__Document segment__
----------

Rollins wanted to break himself of the habit of playing what he had been hearing himself play, so for three years he went to the Williamsburg Bridge near his home in the Lower East Side of Manhattan, found a place under the surface of the bridge where he could be alone, and played his saxophone. Each time he heard a phrase that sounded like one of his familiar routines, he stopped, waited a moment, then played something he hadn’t heard before. At the end of three years, he recorded an album with Jim Hall on guitar, Bob Cranshaw on bass, and Ben Riley on drums, and dedicated the album to the location he had found to reinvent himself. The title of the album is, simply, The Bridge.
At first, The Bridge was not well received by critics, partially because the music was such a dramatic departure from Rollins’s previous style. Now it’s considered a classic recording—on most critics’ list of the ten most important jazz recordings ever made. In fact, here’s how Rollins talks about how he approaches his art:
As soon as I hear myself playing a familiar melody I take the mouthpiece out of my mouth. I let some measures go by. Improvising means coming in with a completely clean slate from the first note … the most important thing is to get away from fixed functions. 11
Rollins’s efforts to unlearn his successful routines was an affirmative move. He was letting go of the familiar and comfortable in order to welcome new possibilities and opportunities. A quarter-century later, Intel’s Andy Grove did almost exactly the same thing.
Grove is popularly credited with ingeniously, strategically, and deliberately leading Intel into the microprocessor industry, but as Grove himself recounted in his memoir, the real story is quite different.12 The success of Intel was largely a matter of the top leadership team saying yes to the mess.
Intel is known today for its microprocessors, but for much of its early life, the company’s success was built on DRAM technology (for dynamic random access memory), and by the mid-1980s, Japanese DRAM competition was severely eroding Intel’s profit, from $198 million in 1984 to less than $2 million in 1985. Looking backward, the moral would seem to have been obvious: find another field to conquer. But Intel, in Kierkegaard’s phrase, was “living forward,” and Intel’s scientists, technologists, sales force, and even its customers were so familiar with the existing processes that they could not imagine Intel not focusing on DRAM.

----------

__Stored data__
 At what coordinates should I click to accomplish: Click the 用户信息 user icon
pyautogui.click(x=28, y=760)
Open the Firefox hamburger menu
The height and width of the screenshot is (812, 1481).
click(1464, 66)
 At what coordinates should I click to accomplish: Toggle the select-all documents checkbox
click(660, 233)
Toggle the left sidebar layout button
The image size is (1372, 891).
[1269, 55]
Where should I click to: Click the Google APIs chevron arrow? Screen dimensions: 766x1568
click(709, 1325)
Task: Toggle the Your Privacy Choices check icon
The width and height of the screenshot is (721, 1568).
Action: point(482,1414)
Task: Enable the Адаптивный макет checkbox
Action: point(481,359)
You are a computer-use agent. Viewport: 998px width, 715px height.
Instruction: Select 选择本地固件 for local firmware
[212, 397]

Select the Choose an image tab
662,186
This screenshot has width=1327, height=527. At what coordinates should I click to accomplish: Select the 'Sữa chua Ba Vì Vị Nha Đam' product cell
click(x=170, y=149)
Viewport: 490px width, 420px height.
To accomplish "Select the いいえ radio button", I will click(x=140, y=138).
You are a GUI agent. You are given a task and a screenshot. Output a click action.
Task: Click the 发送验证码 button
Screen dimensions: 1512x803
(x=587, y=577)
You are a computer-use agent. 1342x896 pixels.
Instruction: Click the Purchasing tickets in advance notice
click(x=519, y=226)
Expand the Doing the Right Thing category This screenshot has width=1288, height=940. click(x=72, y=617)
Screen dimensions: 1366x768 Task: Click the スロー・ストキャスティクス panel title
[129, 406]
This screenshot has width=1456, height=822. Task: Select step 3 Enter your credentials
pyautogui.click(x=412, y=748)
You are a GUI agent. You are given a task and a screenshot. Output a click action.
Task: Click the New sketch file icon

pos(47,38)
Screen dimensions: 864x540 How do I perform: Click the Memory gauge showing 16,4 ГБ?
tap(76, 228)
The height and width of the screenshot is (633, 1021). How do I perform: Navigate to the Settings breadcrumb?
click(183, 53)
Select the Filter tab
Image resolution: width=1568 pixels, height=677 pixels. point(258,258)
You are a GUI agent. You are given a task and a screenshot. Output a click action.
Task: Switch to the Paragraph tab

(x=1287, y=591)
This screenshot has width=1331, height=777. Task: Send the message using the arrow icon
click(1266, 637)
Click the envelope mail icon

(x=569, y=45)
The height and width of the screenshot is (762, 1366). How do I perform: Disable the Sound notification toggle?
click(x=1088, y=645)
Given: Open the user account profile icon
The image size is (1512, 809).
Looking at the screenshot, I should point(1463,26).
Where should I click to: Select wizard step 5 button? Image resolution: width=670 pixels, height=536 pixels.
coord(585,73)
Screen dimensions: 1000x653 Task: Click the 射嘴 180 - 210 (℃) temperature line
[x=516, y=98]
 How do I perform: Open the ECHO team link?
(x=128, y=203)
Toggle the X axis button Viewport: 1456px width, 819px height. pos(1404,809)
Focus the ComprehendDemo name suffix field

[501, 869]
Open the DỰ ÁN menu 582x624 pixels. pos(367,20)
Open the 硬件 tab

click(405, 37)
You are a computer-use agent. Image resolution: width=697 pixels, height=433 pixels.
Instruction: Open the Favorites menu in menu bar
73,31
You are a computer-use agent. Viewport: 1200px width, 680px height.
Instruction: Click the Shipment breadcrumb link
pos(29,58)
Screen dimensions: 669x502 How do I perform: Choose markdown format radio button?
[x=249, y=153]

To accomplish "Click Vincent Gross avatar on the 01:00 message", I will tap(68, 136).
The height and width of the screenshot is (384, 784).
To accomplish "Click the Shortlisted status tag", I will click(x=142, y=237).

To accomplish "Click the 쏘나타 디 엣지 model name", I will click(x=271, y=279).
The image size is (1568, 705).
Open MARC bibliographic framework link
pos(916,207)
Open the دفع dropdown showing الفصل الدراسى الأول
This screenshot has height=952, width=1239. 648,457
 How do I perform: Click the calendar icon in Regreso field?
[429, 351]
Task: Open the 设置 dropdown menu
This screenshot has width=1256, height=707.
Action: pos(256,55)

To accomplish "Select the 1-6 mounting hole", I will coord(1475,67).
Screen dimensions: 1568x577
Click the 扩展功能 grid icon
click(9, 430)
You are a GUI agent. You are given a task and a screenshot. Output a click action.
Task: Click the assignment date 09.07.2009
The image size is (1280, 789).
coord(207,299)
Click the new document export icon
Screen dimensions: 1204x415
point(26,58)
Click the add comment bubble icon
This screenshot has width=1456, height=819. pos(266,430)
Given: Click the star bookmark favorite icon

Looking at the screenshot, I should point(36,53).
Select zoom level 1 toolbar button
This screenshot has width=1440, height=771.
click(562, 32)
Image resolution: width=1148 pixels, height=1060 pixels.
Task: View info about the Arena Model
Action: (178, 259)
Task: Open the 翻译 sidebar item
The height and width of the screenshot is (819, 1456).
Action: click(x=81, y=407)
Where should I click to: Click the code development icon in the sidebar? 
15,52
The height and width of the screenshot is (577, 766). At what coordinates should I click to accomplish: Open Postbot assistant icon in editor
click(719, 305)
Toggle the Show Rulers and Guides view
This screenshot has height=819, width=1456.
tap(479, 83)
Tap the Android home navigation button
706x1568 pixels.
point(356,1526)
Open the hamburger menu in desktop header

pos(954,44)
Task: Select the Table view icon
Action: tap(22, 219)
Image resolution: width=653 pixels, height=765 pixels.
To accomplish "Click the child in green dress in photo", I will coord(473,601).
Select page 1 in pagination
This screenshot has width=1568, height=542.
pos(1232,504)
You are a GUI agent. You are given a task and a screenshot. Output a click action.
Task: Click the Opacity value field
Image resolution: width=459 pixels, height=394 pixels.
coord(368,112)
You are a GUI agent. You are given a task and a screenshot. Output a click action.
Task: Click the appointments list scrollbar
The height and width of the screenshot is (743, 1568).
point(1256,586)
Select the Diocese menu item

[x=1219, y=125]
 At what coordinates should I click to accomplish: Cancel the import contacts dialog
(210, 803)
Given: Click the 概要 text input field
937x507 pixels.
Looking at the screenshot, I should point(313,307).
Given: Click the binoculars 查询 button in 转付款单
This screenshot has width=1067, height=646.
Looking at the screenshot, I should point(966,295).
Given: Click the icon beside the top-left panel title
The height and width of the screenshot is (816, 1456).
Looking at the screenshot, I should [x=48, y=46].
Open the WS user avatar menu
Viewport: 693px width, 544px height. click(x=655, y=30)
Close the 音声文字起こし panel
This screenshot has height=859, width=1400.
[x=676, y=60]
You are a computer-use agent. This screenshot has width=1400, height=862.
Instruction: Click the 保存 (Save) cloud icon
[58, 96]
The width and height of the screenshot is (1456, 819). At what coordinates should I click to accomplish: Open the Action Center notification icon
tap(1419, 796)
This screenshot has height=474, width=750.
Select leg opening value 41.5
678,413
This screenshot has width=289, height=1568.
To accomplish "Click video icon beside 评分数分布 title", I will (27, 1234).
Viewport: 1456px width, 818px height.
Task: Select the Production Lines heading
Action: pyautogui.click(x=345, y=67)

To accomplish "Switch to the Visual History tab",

----------

__Exercises__
**1)** Set down, without alteration, everything in the listing from the line containing "Screen dimensions: 1366x768" down to the line containing "pyautogui.click(x=412, y=748)", including both of those lines.
**2)** Write the next portion of the passage about Rollins and Intel, beginning immediately after its final sentence.

__Response list__
**1)**
Screen dimensions: 1366x768 Task: Click the スロー・ストキャスティクス panel title
[129, 406]
This screenshot has width=1456, height=822. Task: Select step 3 Enter your credentials
pyautogui.click(x=412, y=748)

**2)**
Nor was a fresh solution readily presenting itself. Intel’s initial progress in microprocessors was somewhere between accidental and clandestine. An Intel manager invented the microprocessor inadvertently while developing technology for a calculator, but Intel strategists barely noticed the market potential of the discovery, even though microprocessors were proving to be very profitable. So powerful was the comfort of the company’s past experiences that it continued to overwhelm external reality until, finally, Grove had his own “unlearning” moment.
As Grove tells the story in Only the Paranoid Survive, “I looked out the window at the Ferris wheel of the Great America amusement park revolving in the distance when I turned back to [Intel cofounder] Gordon [Moore], and I asked, ‘If we got kicked out and the Board brought in a new CEO, what do you think he would do?’ Gordon answered without hesitation, ‘He would get us out of memories.’ I stared at him, numb, then said, ‘Why shouldn’t you and I walk out the door, come back, and do it ourselves?’”13 And thus was born Grove’s famous first step in attacking difficult problems: “Set aside everything you know.”
“Welcome to the new Intel,” Grove announced in a speech not long afterward. Intel went from being a company that makes memory chips to a company that focused on microprocessors, a move that quickly became hugely profitable. But to get there, he and Moore had to let go of the routines that were the secret to past success. Only by unlearning old routines were they able to open themselves to new opportunities and see the potential coming from an unexpected direction. To develop the dynamic capability that would carry the company forward, they had to step outside of themselves, something else jazz players are constantly called to do.
“Take a Knee”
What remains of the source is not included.